Complete nutrition and health benefits analysis for Vanilla extract

Vanilla extract


Vanilla extract is commonly used in baking as a flavouring. Not only does it add a pleasantly sweet aroma, but it also enhances all flavours of the mixture it is added to.

Vanilla extract usually has a dark brown colour, however artificial vanilla extract can also be clear.

Vanilla extract is made from the seed pods of the vanilla orchid. These beans later go through a long process of blanching, fermenting and conditioning, after which they are soaked in a solution of ethanol and water. This is called the extraction process, the result of which is vanilla extract (1).

The main compound that is responsible for vanilla extract’s qualities is called vanillin. Pure vanilla extract contains natural vanillin, as well as many other components, whereas artificial vanilla extract is made completely out of artificially derived synthetic vanillin. However, synthetic vanillin is chemically identical to its natural counterpart.

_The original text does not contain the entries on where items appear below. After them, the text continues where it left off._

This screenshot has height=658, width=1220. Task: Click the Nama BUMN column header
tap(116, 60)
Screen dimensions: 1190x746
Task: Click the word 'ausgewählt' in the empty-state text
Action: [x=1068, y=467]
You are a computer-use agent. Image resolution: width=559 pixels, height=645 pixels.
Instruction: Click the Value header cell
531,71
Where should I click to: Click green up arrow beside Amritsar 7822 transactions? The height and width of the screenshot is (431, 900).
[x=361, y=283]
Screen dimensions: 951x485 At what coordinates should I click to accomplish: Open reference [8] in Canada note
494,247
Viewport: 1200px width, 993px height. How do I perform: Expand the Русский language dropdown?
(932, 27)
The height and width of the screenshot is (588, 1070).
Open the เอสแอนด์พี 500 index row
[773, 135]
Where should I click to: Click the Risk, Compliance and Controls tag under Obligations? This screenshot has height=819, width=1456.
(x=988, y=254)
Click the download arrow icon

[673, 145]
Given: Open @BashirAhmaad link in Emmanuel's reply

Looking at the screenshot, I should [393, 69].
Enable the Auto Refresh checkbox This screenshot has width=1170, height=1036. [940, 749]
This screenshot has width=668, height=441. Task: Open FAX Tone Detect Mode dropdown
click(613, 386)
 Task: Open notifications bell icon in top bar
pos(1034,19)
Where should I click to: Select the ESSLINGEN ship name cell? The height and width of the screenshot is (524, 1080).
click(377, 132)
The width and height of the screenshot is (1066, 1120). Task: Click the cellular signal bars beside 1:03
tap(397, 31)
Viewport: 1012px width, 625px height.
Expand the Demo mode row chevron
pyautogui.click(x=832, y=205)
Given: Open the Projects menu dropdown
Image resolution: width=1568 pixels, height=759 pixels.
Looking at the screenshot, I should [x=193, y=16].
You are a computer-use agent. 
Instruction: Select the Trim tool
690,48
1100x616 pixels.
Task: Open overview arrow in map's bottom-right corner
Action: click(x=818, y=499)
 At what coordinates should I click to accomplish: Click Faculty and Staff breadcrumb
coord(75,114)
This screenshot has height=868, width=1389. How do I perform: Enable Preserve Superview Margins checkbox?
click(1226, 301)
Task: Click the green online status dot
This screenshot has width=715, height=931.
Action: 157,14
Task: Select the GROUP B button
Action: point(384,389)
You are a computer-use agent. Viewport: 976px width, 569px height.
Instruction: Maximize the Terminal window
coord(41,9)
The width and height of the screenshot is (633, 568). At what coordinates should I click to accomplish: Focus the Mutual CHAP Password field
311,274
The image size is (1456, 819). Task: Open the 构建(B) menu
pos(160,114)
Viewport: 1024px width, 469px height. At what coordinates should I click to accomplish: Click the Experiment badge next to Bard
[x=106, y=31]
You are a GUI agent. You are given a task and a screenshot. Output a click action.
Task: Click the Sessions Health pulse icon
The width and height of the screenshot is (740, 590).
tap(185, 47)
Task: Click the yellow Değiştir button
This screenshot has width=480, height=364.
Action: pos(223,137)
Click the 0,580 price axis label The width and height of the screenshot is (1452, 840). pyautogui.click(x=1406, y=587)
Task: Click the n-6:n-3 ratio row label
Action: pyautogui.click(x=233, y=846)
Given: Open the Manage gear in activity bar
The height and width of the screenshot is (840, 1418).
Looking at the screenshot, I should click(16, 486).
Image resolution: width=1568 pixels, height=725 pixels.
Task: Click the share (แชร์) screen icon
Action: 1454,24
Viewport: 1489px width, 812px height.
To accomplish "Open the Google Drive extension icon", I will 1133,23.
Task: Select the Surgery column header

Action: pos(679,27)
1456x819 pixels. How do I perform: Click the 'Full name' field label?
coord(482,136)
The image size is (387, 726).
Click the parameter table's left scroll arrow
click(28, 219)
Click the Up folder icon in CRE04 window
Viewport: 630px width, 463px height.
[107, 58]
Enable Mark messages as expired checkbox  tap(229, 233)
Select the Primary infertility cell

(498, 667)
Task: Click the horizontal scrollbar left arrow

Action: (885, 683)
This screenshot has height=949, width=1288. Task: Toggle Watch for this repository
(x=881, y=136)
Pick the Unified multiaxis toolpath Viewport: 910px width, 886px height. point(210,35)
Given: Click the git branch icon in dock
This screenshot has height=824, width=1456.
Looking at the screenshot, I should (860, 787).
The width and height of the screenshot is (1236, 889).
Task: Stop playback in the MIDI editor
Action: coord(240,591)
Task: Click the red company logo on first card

Vanilla is only used in small amounts, however it can add nutrients to the final product, slightly altering its nutritional value.

Depending on whether the vanilla extract is natural or artificial, as well as the conditions of its production, the nutritional value may change.

A serving size of vanilla extract is the average amount of this flavouring that is added to recipes and it is equal to 4.2g or one teaspoon.

Macronutrients and Calories

Being liquid, 53% of vanillin extract consists of water, with another 34% consisting of ethyl alcohol or ethanol.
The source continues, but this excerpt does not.